» INSTRUCTIONS TO FOLLOW:
Reproduce the rows word for word, beginning at the line that contains "Click Apply Setup to All Planograms link" and continuing through the final line of the rows. Leave the pictures out of your answer.

» GIVEN INFORMATION:
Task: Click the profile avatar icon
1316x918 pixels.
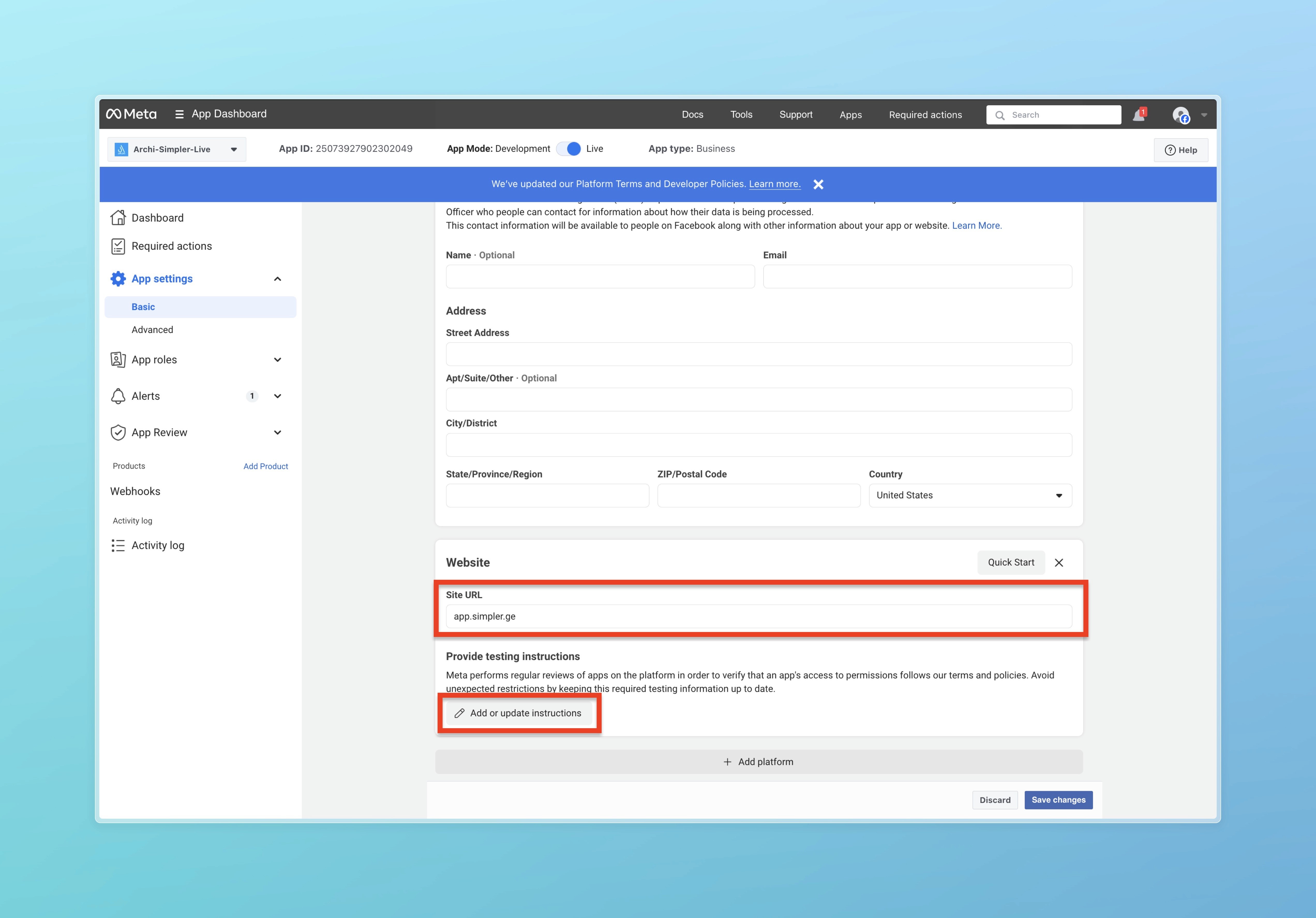Action: [1181, 115]
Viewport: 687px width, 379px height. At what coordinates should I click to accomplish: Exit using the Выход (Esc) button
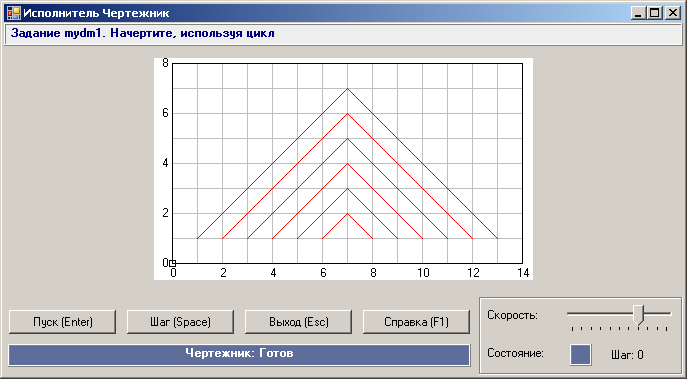coord(298,322)
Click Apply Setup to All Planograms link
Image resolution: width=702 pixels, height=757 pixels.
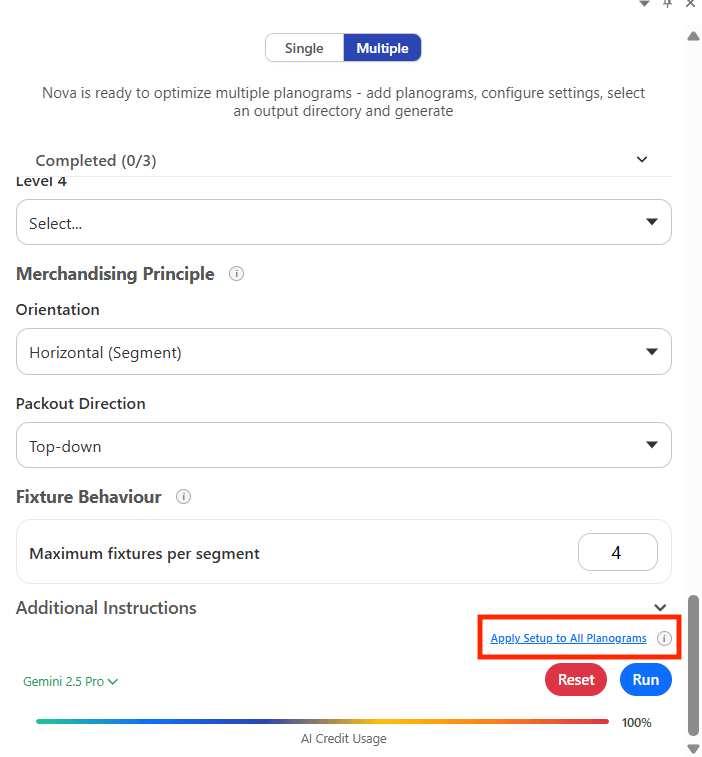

» REPLY TO THE TASK:
Click Apply Setup to All Planograms link
Image resolution: width=702 pixels, height=757 pixels.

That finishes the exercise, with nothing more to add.